Şahsen benim durumum da böyle midir diye düşündüğüm oluyor. Evlatlarımdan çok memnunum. İtikatları sahih, amelleri farz ve vacip boyutunda tam, ahlakları da güzeldir. Ama ilim sevgileri, okuma aşkları eksik. Bundan üzüntü duyuyorum.
Acaba neden olmadı bu güzellik?
Bana kalırsa anlattım, açıkladım, ama onlara maalesef kitap okuma aşkını bırak, sevgisini bile doğru dürüst aşılayamadım. Keşke benim yanımda bir saat yüksek sesle okutsaydım. “Sen oku ben dinliyeyim” de olmadı. Çünkü okuyacaklarımız farklı idi. Benim de özel okumalarım, çalışmalarım vardı. Benim de zamana ihtiyacım vardı. Sebep ne olursa olsun, evlatlarımın kütüphane içinde büyüyüp de okuma alışkanlıklarının olmamasını hazmedemiyor, çok üzülüyorum.
Evet, evde kütüphanemiz var. Orada bir okuyan da var. Ama çocuklarla birebir sohbetimiz eksik oldu. Bunu telafi edebilmek için onların eline tavsiye ederek kitap verdim hep. Kendi okumalarına da karışmadım. Diledikleri gibi okusunlar ki sıkılmasınlar dedim. Ama sonuçta iyi bir okuyucu olmadılar.
Eksik olan ne idi?
Öncelikle çevre. Hısım akraba. Arkadaşlar. Bunların kitapla ilişkili olup olmamaları elbette etkiler insanı. Bu kadar insan arasında bir okuyan demek örneklik bakımından yetmiyor.
Bir tesellim var; yaşları genç. Acaba ileride eksikliklerinin farkına vararak iyi bir okuyucu olurlar mı?
Merhum babama bakarsak olabilir. Çevreye bakarsak zor gözüküyor. Muradımı Allah Teâlâ’ya ısmarladım. Ona tevekkül ediyorum. Rabbim, evlatlarımı iyi bir okuyucu olarak bana göstermekle gözlerimi aydın eylesin.
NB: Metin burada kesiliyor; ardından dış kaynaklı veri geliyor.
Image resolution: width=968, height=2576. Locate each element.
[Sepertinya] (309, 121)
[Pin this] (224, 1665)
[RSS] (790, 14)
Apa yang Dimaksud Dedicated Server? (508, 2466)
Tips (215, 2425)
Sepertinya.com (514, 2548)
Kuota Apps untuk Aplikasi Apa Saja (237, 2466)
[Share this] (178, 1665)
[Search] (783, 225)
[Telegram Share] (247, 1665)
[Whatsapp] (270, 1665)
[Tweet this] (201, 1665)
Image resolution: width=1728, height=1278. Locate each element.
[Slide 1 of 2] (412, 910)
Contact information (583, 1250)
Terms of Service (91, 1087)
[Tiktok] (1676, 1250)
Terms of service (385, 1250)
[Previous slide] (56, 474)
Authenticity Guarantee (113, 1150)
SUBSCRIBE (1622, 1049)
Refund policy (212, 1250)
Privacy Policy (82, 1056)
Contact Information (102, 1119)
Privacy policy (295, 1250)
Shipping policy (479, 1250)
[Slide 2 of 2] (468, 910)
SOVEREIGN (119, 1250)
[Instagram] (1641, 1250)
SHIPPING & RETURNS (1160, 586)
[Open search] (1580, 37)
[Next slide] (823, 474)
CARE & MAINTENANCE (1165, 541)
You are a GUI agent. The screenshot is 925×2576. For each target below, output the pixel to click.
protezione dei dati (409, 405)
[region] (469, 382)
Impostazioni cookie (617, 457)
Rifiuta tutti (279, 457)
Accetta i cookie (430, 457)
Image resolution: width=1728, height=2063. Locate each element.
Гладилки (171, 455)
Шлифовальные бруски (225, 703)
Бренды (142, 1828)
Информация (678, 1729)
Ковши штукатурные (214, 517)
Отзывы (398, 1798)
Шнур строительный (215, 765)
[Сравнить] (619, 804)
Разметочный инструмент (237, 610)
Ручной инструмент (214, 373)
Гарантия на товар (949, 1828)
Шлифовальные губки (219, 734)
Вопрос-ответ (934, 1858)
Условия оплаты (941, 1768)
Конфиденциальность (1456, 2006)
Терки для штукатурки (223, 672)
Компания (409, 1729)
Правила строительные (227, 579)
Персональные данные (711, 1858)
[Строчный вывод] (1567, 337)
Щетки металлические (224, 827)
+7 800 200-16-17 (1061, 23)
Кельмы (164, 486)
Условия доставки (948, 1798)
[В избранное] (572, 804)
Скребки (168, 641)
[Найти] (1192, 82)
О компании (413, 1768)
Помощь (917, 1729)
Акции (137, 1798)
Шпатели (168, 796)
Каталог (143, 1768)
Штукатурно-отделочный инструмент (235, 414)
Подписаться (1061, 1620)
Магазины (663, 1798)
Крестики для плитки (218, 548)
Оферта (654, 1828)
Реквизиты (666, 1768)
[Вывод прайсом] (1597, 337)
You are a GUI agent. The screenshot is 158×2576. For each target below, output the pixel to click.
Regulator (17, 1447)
Şimdi Kur’an okurken ne zaman karşıma: “Ey iman edenler! Nefsinizi ve aile efrâdınızı tutuşturucusu insanlarla taşlar olan ateşten koruyunuz” türü ayetler çıksa, yavrularımın bu eksikliğini düşünür, üzülürüm. Çocuklarıma tam bir terbiye veremedim diye endişe ederim.
Din, tarih, kültür ve dava cihetinden bir eksiklik kalmasın diye onları hep İmam Hatip Liselerine verdim, ama umduğumu böyle de bulamadım. Bunu az çok bekliyordum. Diğerlerine göre o mübarek okulun elbette üstünlükleri vardı ama nihayet onların da imkânları sınırlı, durumları belliydi.
Her ne olursa olsun, aile yavrularını bizzat kendisi eğitip şekillendirmelidir. Bunu ihmal etmemelidir. Bu zorluğa katlanmak, bugün en büyük cihattır.
Neden ve nasıl mı?
Gelecek yazıda görelim isterseniz.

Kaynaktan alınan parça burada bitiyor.